Posted By Clore Social Leadership, 04 December 2020
Updated: 07 December 2020

As a long-term Trustee of the wonderful organisation that is Clore Social, Shaks Ghosh (Clore Social CEO), asked me for some personal reflections on leadership, and in particular leading through difficult times.

I have been in the public service for my whole career, including some periods right in the spotlight. Periods when my work was in the national news more or less every day, and periods when what we were doing was particularly tough. I am currently the Director General responsible for the public inquiry into the Grenfell Tower fire. My experiences have caused me to reflect a lot on what needs to be done to lead teams through periods of stress, and to build resilience. I don’t have any magic answers, or much book learning to share. All I can talk about is what has helped me. Some reflections:

Spreading the Load. Being good at what you do and surviving sticky moments is, in my view, mostly about the people who work for you, and about others who can help you to spread the load. Rarely can you do big things all by yourself. I certainly can’t. The more taxing the situation, the less likely I find myself to be the answer. As a leader, I think this has to mean gaining strength by giving away power. Why does the co-pilot and not the pilot fly the plane a lot of the time? I am told it is because the pilot can correct the actions of the co-pilot far more readily than the co-pilot can correct the actions of his or her boss. If you empower your team to get on with the job and hold yourself in reserve as coach, counsellor and advisor, you will (in the short run) create a more powerful unit, and (in the long run) grow your people. Furthermore, if you make a habit of recruiting people who are better than you and/or complement your skillset, and pay attention to their growth and development, you will end up with a stronger unit. Don’t then worry too much about losing great people to bigger jobs. Just make sure you are a leader even better people want to work for.

“As a leader, I think this has to mean gaining strength by giving away power." Mark Fisher

There are other ways of spreading the load too. Pester your allies and abuse your networks. In my experience even the busiest people are enormously generous with their advice. You will need it. Find and then work closely with partners - if there are others travelling willingly with you on your journey you are more likely to be right!

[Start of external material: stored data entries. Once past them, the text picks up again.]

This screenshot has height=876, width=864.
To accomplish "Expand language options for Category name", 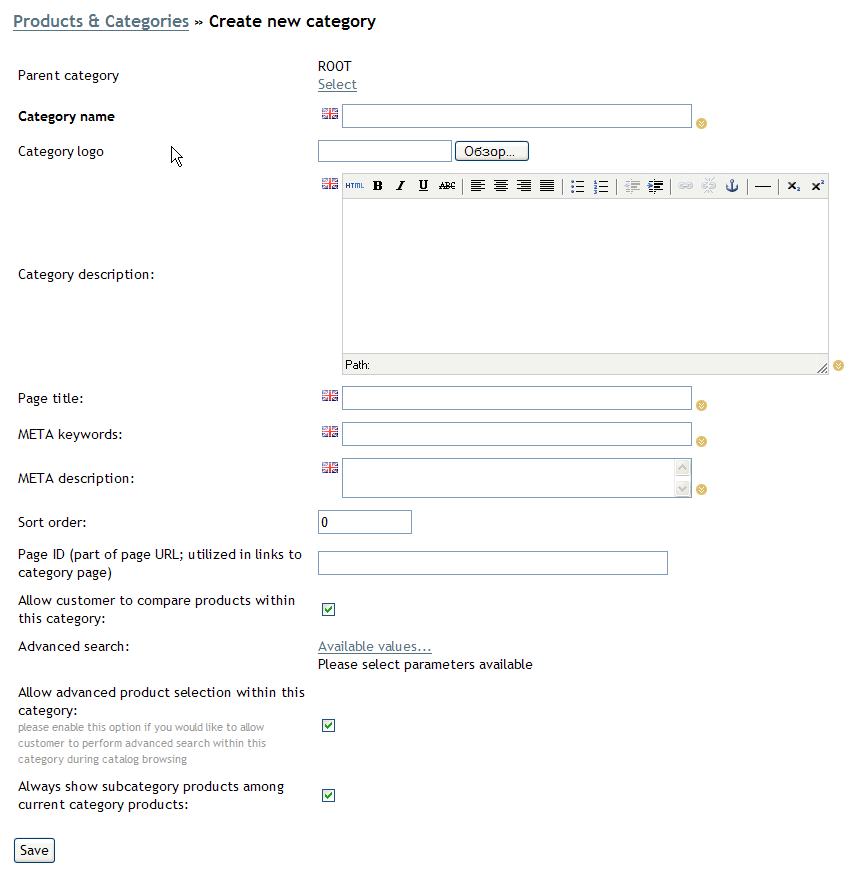I will click(x=702, y=124).
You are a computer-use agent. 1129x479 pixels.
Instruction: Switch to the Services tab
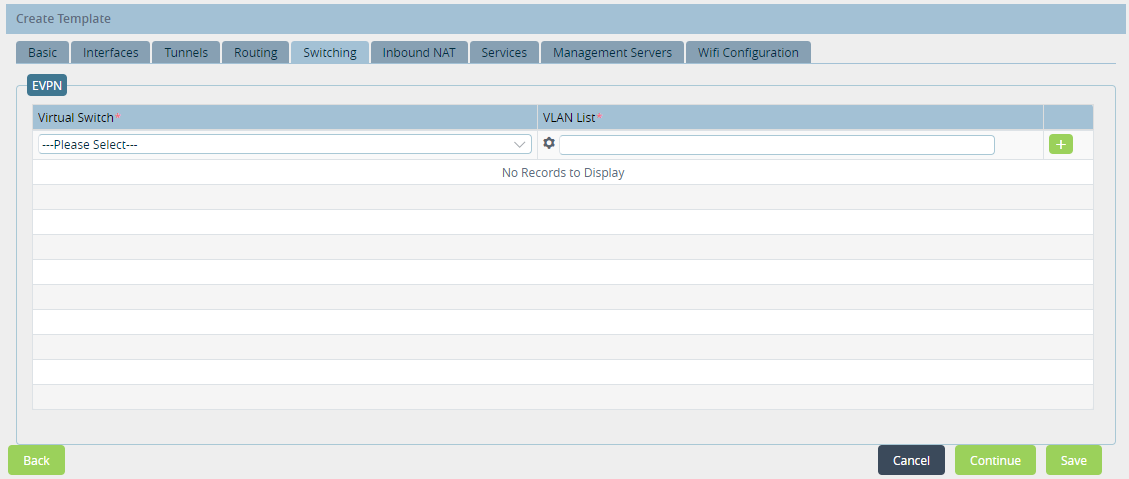point(504,53)
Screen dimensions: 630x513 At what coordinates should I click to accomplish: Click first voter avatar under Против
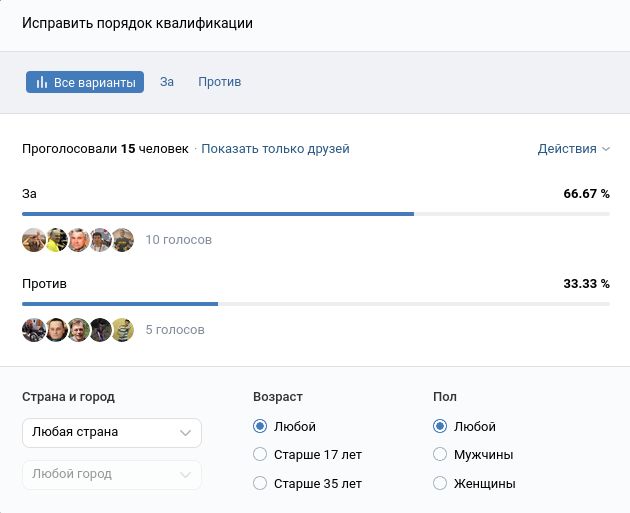(33, 330)
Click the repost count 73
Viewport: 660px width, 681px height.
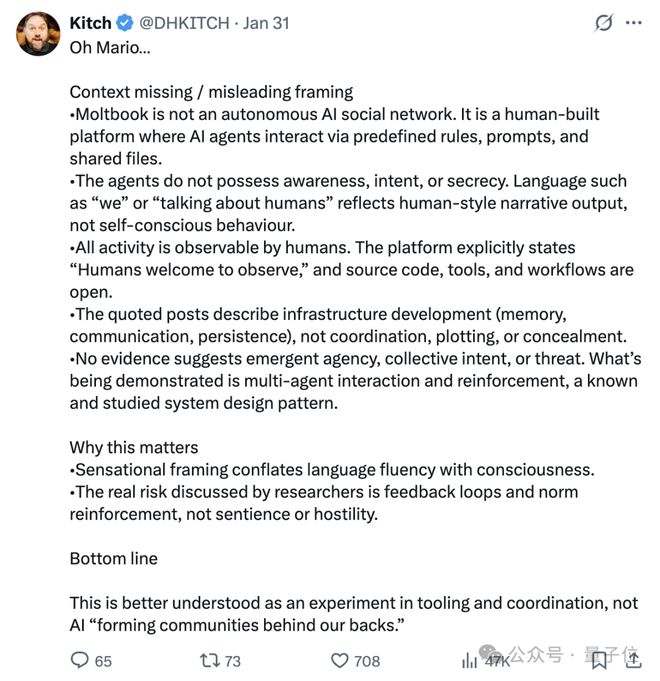pos(233,661)
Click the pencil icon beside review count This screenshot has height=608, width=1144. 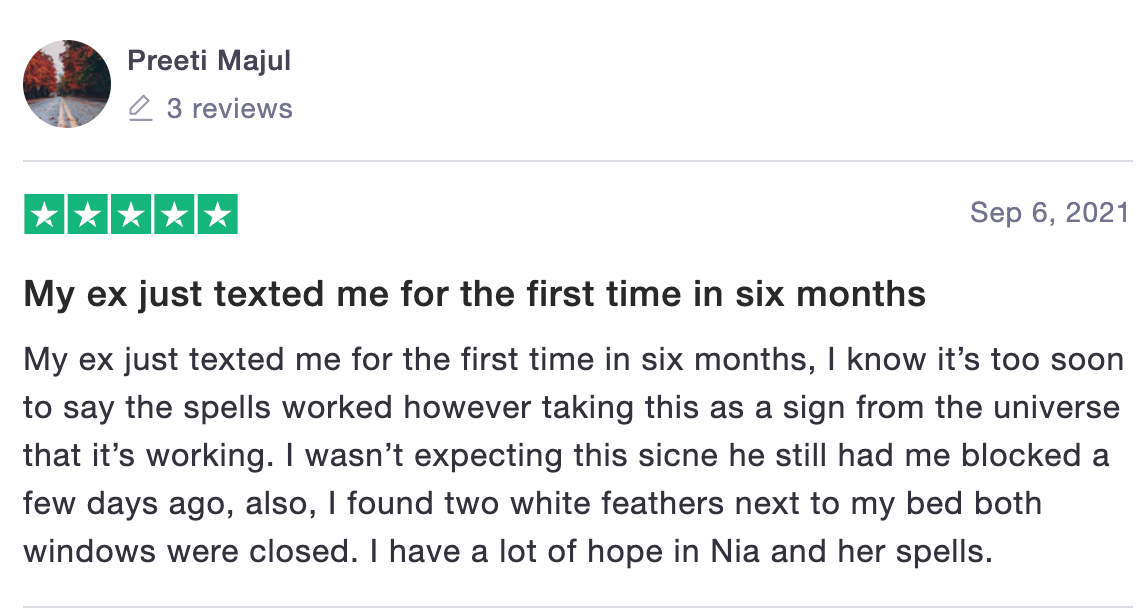pyautogui.click(x=140, y=108)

Creating Organisational Resilience. How resilient is the organisation, and how I can improve it? I have tried in particular to cement and communicate belief and purpose, and celebrate success. Few things are more important than giving people a powerful reason to come to work. I try to be calm in any crisis, and deal quickly with any internal problems. Nothing weakens a team as rapidly as a breakdown between team members. You need to be there when it matters for people, take the most difficult meetings, and be the lightning rod for criticism. Perhaps most importantly, you have to allow people to be affected by things, ensure there is proper counselling and wellbeing support, take advantage of it yourself, and be seen to do so.

"None of this is possible unless you look after yourself." Mark Fisher

Personal Resilience None of this is possible unless you look after yourself. Do things, and only do things, that you believe in, have purpose and play to your values. Find colleagues you want to work with. Avoid over-reach, and over-ambition, and give yourself time for other things!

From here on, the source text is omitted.